5. Let \(\boldsymbol{b}\in \mathbb{R}^4\) and let \(A\) be a \(4\times 4\) matrix, with columns \(A=\begin{bmatrix}\boldsymbol{c}_1& \boldsymbol{c}_2&\boldsymbol{c}_3&\boldsymbol{c}_4\end{bmatrix}\). Suppose that \(\{\boldsymbol{c}_1,\boldsymbol{c}_2,\boldsymbol{c}_3,\boldsymbol{c}_4\}\) spans \(\mathbb{R}^4\).
   1. The equation \(A\boldsymbol{x}=\boldsymbol{b}\) has a solution.
   2. The equation \(A\boldsymbol{x}=\boldsymbol{b}\) has a unique solution (assume there is at least one solution).
   3. The equation \(A\boldsymbol{x}=\boldsymbol{b}\) has infinitely many solutions (assume there is at least one solution).
   4. The equation \(A\boldsymbol{x}=\boldsymbol{0}\) has a solution.
   5. The equation \(A\boldsymbol{x}=\boldsymbol{0}\) has a unique solution.
   6. The equation \(A\boldsymbol{x}=\boldsymbol{0}\) has infinitely many solutions.
   7. The columns \(\{\boldsymbol{c}_1,\boldsymbol{c}_2,\boldsymbol{c}_3,\boldsymbol{c}_4\}\) are linearly independence.
6. Let \(\boldsymbol{b}\in \mathbb{R}^5\) and let \(A\) be a \(5\times 4\) matrix with columns \(A=\begin{bmatrix}\boldsymbol{c}_1& \boldsymbol{c}_2&\boldsymbol{c}_3&\boldsymbol{c}_4\end{bmatrix}\). Suppose that \(\{\boldsymbol{c}_1,\boldsymbol{c}_2,\boldsymbol{c}_3,\boldsymbol{c}_4\}\) is linearly independent.
   1. The equation \(A\boldsymbol{x}=\boldsymbol{0}\) has a unique solution.
   2. The equation \(A\boldsymbol{x}=\boldsymbol{0}\) has infinitely many solutions.
   3. The equation \(A\boldsymbol{x}=\boldsymbol{b}\) has a solution.
   4. The equation \(A\boldsymbol{x}=\boldsymbol{b}\) has a unique solution (assume there is at least one solution).
   5. The equation \(A\boldsymbol{x}=\boldsymbol{b}\) has infinitely many solution (assume there is at least one solution).

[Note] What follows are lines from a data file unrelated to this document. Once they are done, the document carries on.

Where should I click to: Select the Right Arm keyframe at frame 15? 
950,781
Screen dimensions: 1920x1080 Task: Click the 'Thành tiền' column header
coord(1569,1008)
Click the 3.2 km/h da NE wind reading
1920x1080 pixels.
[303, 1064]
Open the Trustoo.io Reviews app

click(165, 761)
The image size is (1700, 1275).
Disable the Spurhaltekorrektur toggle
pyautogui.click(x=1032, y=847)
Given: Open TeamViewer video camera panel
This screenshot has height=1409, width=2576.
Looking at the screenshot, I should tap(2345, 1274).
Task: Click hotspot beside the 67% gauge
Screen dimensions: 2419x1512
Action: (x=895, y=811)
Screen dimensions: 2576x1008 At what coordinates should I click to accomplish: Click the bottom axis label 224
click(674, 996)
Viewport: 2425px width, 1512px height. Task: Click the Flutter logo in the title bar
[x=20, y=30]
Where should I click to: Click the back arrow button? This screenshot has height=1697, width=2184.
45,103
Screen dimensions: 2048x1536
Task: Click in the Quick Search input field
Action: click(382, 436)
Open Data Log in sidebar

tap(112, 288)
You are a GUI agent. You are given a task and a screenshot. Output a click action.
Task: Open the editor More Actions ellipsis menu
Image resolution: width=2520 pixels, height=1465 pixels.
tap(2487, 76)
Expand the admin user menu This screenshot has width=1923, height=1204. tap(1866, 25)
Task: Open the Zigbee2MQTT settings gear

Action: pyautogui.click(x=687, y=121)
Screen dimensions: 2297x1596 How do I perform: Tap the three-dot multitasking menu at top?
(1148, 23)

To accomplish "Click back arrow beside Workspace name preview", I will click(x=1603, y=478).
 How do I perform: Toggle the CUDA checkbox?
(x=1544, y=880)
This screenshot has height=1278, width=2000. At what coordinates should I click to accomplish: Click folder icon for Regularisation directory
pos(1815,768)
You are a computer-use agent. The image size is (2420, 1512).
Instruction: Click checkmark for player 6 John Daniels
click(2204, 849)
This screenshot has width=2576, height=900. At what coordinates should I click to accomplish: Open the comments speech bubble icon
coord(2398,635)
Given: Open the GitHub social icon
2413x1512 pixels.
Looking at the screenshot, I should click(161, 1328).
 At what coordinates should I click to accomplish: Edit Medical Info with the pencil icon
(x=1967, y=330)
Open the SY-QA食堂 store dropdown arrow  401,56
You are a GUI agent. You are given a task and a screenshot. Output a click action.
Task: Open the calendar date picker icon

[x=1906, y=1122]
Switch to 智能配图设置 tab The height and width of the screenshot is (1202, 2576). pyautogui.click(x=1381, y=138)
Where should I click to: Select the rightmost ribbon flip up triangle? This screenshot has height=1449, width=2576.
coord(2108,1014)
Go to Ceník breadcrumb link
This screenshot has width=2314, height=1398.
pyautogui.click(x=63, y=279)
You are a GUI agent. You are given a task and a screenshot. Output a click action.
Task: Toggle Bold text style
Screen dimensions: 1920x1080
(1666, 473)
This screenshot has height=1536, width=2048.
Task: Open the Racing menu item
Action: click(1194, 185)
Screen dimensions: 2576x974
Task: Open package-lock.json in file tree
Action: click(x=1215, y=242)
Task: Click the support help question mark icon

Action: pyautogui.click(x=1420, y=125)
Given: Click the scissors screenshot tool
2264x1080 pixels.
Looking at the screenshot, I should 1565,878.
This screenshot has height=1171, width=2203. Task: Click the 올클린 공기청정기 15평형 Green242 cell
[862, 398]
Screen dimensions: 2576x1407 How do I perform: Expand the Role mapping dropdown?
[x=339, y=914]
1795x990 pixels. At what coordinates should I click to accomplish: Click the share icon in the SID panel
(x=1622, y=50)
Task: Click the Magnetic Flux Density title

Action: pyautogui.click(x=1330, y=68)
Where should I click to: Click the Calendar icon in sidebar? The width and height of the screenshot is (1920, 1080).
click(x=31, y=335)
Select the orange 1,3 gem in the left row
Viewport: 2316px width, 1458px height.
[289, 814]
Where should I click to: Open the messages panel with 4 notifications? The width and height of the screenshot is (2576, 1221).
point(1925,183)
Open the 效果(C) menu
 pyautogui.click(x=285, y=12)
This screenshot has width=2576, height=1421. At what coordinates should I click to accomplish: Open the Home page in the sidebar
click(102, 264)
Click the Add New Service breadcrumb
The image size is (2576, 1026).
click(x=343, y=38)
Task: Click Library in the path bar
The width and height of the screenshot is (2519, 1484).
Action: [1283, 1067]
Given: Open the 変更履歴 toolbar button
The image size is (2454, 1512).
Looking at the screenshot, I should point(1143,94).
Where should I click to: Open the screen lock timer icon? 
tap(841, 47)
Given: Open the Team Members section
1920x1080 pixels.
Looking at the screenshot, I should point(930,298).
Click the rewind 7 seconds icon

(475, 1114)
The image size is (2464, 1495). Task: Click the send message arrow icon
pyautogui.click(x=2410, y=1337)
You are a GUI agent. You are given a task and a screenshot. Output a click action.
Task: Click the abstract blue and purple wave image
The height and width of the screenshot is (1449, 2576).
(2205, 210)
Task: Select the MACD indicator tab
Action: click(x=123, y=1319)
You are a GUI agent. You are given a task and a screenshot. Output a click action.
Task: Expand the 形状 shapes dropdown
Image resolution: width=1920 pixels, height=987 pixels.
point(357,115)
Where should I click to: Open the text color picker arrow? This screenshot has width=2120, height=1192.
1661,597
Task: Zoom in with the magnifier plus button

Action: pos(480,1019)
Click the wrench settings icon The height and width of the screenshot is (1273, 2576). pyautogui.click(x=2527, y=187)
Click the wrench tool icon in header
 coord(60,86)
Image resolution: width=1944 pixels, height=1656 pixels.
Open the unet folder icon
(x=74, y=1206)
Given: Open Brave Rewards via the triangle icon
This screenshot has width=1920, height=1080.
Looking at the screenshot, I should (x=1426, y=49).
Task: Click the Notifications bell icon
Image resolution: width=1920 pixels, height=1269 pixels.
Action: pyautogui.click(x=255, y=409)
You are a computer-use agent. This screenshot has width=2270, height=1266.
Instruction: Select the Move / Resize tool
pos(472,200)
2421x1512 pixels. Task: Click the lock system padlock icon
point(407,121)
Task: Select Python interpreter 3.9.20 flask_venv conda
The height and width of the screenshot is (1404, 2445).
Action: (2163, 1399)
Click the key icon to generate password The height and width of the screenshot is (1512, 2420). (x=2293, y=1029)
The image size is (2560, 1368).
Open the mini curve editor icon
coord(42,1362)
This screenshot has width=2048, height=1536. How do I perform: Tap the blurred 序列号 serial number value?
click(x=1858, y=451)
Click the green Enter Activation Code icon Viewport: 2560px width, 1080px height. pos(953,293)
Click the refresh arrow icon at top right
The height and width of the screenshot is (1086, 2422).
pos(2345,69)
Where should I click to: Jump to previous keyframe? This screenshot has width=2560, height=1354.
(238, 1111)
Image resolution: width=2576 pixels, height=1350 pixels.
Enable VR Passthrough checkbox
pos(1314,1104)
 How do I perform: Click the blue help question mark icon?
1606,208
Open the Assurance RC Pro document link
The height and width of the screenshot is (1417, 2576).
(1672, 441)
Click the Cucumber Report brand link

7. Let \(\boldsymbol{b}\in \mathbb{R}^4\) and let \(A\) be a \(4\times 5\) matrix with columns \(A=\begin{bmatrix}\boldsymbol{c}_1& \boldsymbol{c}_2&\boldsymbol{c}_3&\boldsymbol{c}_4&\boldsymbol{c}_5\end{bmatrix}\) and suppose that the row reduced matrix of \(A\) has exactly one free variable.
   1. The equation \(A\boldsymbol{x}=\boldsymbol{0}\) has a unique solution.
   2. The equation \(A\boldsymbol{x}=\boldsymbol{0}\) has infinitely many solutions.
   3. The equation \(A\boldsymbol{x}=\boldsymbol{b}\) has a solution.
   4. The equation \(A\boldsymbol{x}=\boldsymbol{b}\) has a unique solution (assume there is at least one solution).
   5. The equation \(A\boldsymbol{x}=\boldsymbol{b}\) has infinitely many solution (assume there is at least one solution).